Before Thomas Edison patented his light bulb, he invented one of the earliest working dictation machines. The first phonograph, which he built in 1877, contained a stylus that etched grooves into a rotating, tinfoil-covered cylinder in response to the pressure produced by sound vibration. The embossed record could then be used in reverse to vibrate the stylus and turn those movements back into audible sound. These early devices could record speech and play it back, but they could not process words and take any action — and the phonograph’s delicate tinfoil produced garbled recordings at best.

Illustrations by Nick Jarvis

1880s: Graphophone

Alexander Graham Bell developed an upgrade on Edison’s phonograph, which his Volta Graphophone Company patented in 1886. The graphophone used wax instead of foil, which allowed for longer recordings and higher-quality playback. Edison also developed a wax version of the phonograph, and both devices were used primarily for dictating letters and other documents.

1950s: Audrey

Researchers at Bell Laboratories built Audrey, the first true speech recognition device, in 1952. The machine understood digits 0-9 if speakers paused in between, though it would have to adapt to each user before it could capture their speech with reasonable accuracy. While Audrey could theoretically be used for hands-free dialing, it lacked mass appeal thanks to its size (it was housed in a six-foot-tall relay rack), power requirements, and cost to produce and maintain. Punching actual phone buttons proved to be faster and more reliable than Audrey’s capabilities.

1960s: Shoebox

An IBM engineer introduced the Shoebox at the 1962 World’s Fair in Seattle. The Shoebox was like a voice-activated calculator: It understood 10 digits and six control words — plus, minus, total, subtotal, false, and off — and instructed an attached adding machine to calculate and print out answers to basic spoken math problems. Like Audrey, the device attempted to recognize and act on the specific frequency of the vowels in each spoken digit.

1970s: Harpy

In 1971, the Defense Advanced Research Projects Agency (DARPA) provided funding for a five-year speech recognition project at Carnegie Mellon University, which led to the launch of Harpy in 1976. The machine had a 1,011-word vocabulary and could also understand entire phrases, including where different words started and stopped. Harpy processed speech that followed pre-programmed vocabulary, pronunciation, and grammar structures. Like the voice assistants available in 2018, Harpy returned an ‘‘I don’t know what you said, please repeat’’ message when it couldn’t understand the speaker.

1980s: Tangora

The 1986 Tangora was an upgrade of the Shoebox — but instead of operating an adding machine, it connected to a typewriter. Named after the world’s fastest typist at the time, Tangora recognized approximately 20,000 words and processed speech by predicting the most likely result based on what it had interpreted thus far. However, it still couldn’t automatically adapt to individual speakers.

1990s: NaturallySpeaking

Consumers had broader access to both personal computers and speech recognition tech in the 1990s. Dragon’s 1997 NaturallySpeaking software could recognize and transcribe natural human speech — meaning users didn’t have to pause between each word — into a digital document at a rate of 100 words per minute. The program cost $695 to purchase, which made it ‘‘affordable’’ relative to earlier speech recognition devices. A version of NaturallySpeaking is still available for download.

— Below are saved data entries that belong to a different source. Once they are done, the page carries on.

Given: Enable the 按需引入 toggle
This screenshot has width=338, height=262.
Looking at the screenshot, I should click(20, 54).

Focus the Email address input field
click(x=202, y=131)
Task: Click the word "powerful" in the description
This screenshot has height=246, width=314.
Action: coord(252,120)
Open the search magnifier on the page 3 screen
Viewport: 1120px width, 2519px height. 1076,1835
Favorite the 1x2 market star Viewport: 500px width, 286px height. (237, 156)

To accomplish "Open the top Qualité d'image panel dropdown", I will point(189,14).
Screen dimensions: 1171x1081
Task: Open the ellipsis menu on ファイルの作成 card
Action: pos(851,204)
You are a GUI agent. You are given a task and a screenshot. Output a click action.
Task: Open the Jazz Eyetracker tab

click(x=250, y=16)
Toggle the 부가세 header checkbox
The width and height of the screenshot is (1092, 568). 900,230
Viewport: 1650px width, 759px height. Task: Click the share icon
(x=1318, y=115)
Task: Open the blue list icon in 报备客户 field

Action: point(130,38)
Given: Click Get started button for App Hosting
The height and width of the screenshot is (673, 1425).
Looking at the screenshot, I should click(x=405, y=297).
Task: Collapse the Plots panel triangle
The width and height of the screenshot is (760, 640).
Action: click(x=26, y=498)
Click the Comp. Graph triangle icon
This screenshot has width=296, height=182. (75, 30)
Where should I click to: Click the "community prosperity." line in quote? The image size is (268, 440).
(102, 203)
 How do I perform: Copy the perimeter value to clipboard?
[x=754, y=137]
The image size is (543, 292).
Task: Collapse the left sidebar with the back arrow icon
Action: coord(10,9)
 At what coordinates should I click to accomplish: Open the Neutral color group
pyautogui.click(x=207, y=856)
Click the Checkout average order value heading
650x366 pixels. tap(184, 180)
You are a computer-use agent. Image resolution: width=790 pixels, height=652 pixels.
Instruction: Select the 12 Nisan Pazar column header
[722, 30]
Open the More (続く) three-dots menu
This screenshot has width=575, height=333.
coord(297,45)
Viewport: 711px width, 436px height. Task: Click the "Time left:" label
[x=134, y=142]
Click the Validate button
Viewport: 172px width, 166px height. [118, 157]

2010s: Watson and Google Assistant

The twin innovations from IBM and Google brought what was previously in the realm of sci-fi into reality. When Watson, a computer capable of answering questions based on natural language, beat Jeopardy! grand champion Ken Jennings in a trivia grudge match, it was seen as a major step forward for both voice recognition software intelligence. Watson’s work is geared towards industrial applications like natural language understanding, where it parses massive datasets and returns actionable information. That’s why Google Assistant’s focus on the consumer aspects of voice assistants was so pivotal. This one was of the first times an average user could leverage voice recognition and AI in a practical way, and has set the stage for a future smart home products that you can control with your voice.